In studying the connection between "union with Christ" and "ethics" in Paul's writings, I came across an excellent little article (if quite dated now) by Morna Hooker called "Interchange in Christ and Ethics." Below are her concluding paragraphs--which, I might add, I have found to be troubling (in that they're convicting) over the last couple of days.
"Christians are no more likely than anyone else to find the solution to problems of inflation and unemployment, injustice and famine. What they can do is to show the relevance of the Christian gospel to all these problems. When the world is divided between rich and poor, prosperous and starving, those with jobs and those without, strong and weak, where should Christians be found? Looking for something good to happen to them, spiritually, physically and financially--or concerned about the welfare of others? Maintaining the rights of the strong, or standing up for the weak?
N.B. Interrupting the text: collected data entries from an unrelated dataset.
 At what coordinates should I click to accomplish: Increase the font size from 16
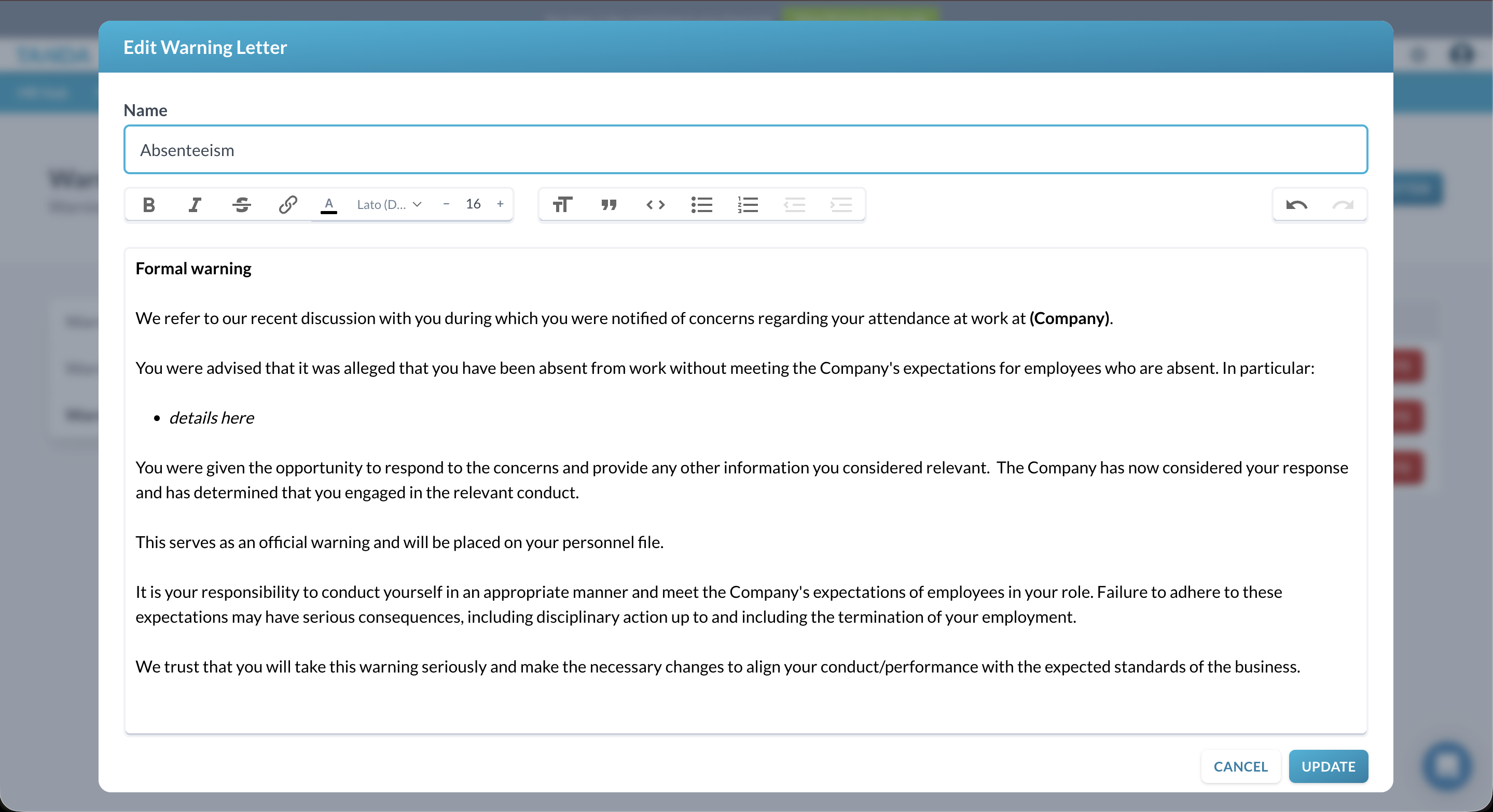tap(500, 204)
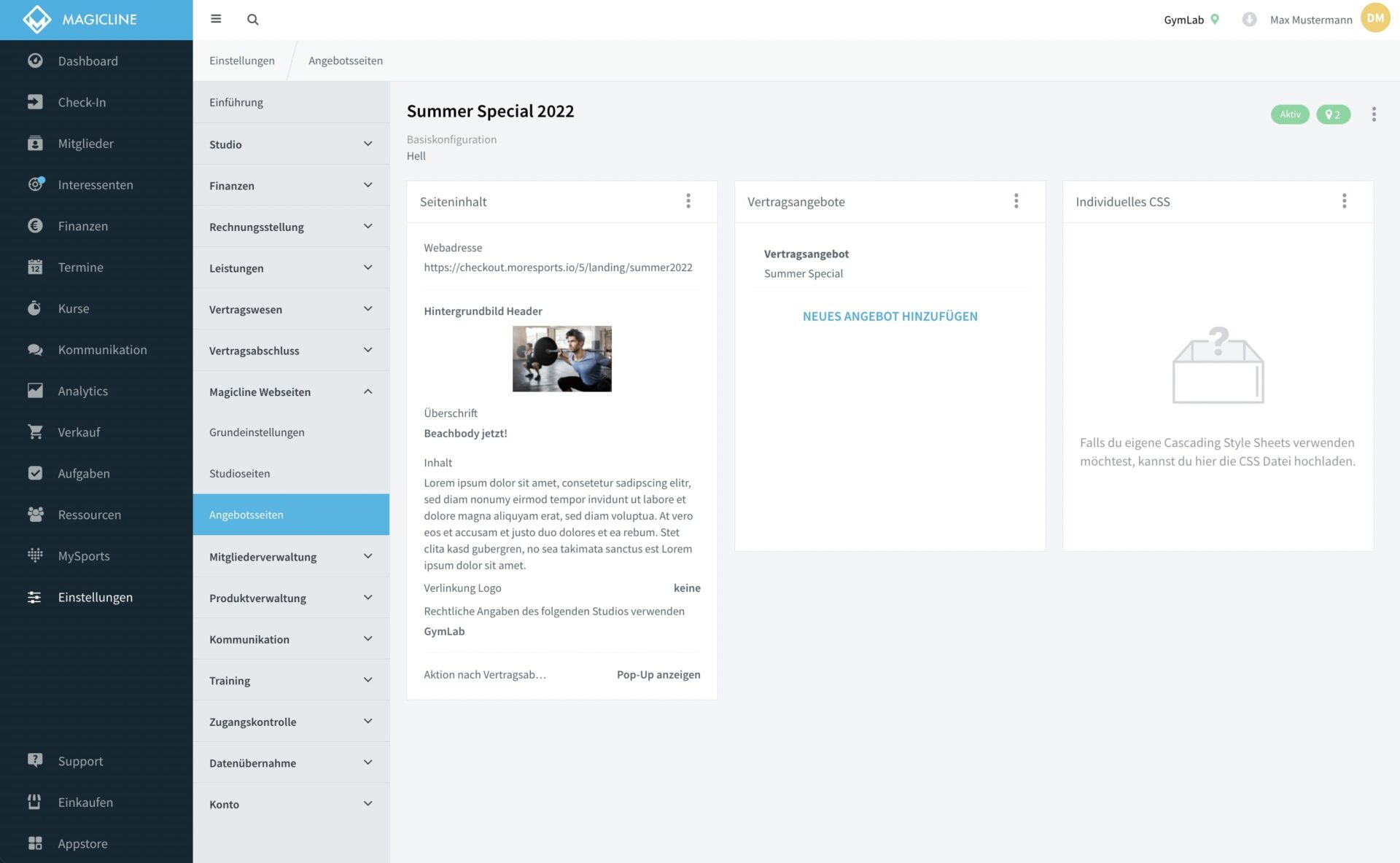
Task: Click the DM user avatar
Action: coord(1375,19)
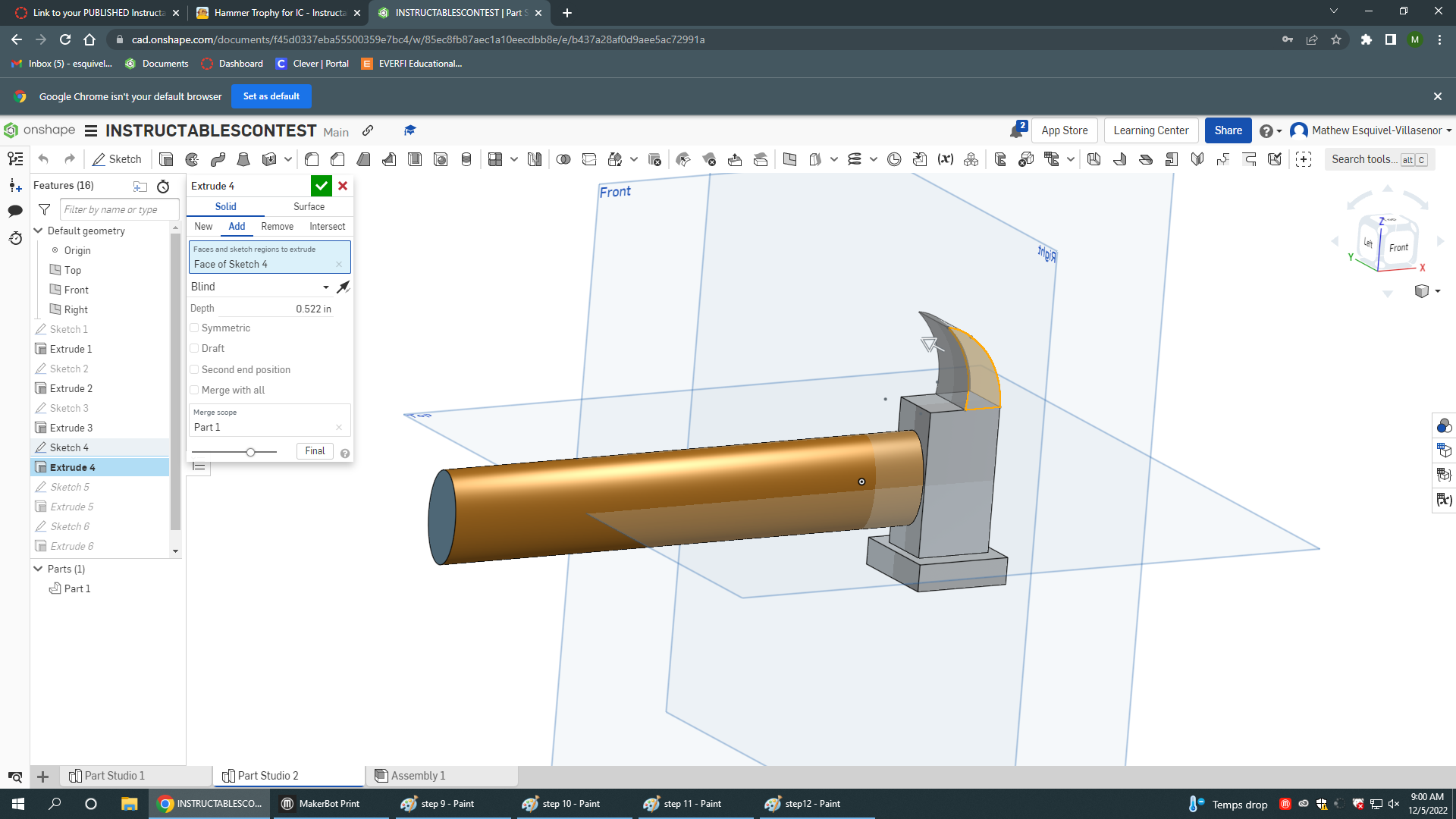The width and height of the screenshot is (1456, 819).
Task: Click the blue Share button
Action: tap(1228, 130)
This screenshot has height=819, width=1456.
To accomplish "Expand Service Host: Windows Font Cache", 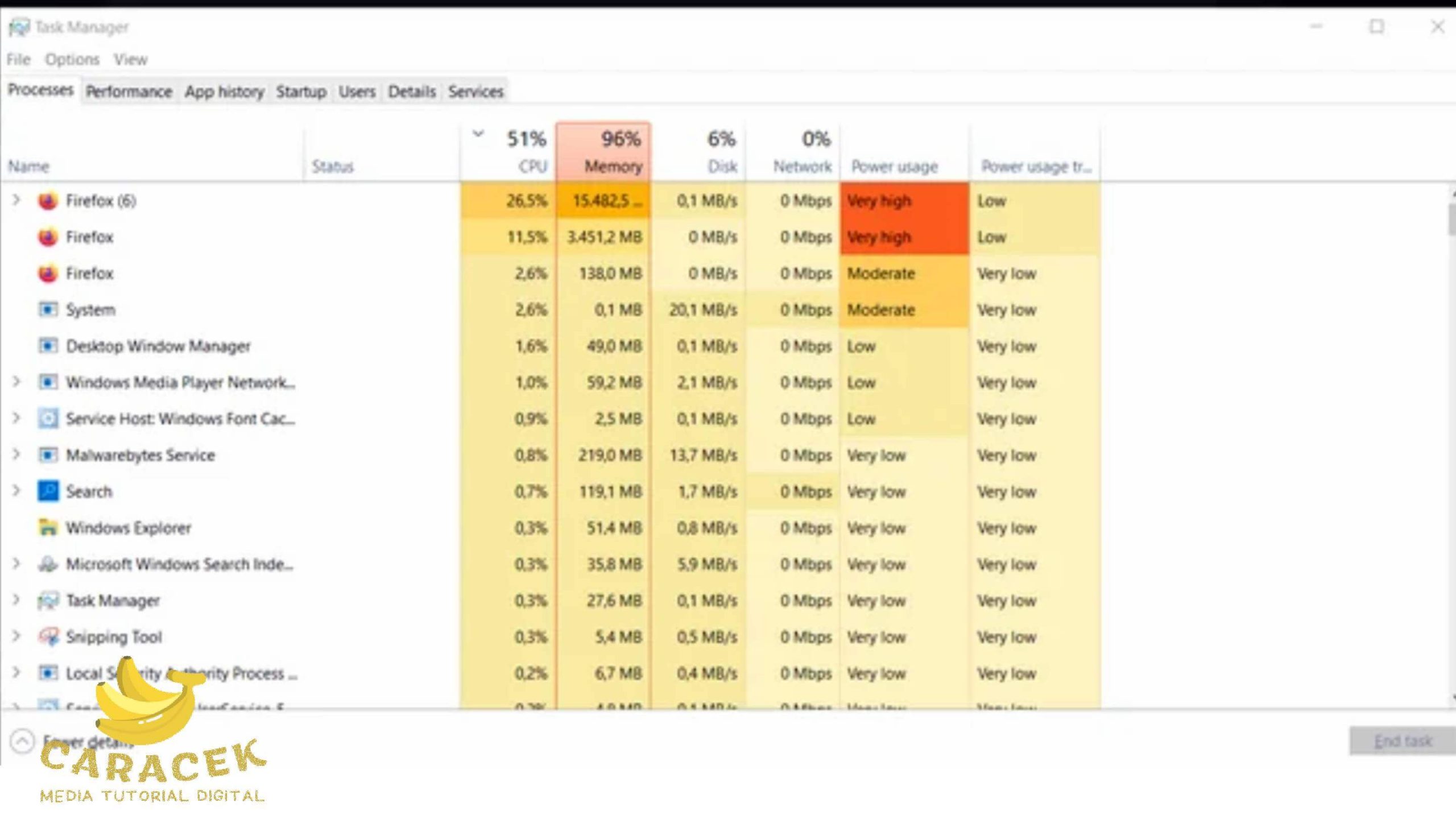I will point(16,419).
Enjoying the success that has come to them through their own efforts or through good fortune--or identifying with those who have no hope of ever experiencing anything good?
"Such questions leave us all uneasy. No doubt we think that their implications are impractical. But they remind us that Paul's ethical teaching is as much concerned with 'lifestyle' as with answers to particular moral questions. And the 'lifestyle' is that of one who emptied himself, became poor, and identified himself with sinful mankind. That is the pattern of living to which Paul points Christians. Who will dare to say that his teaching is not relevant to our contemporary problems."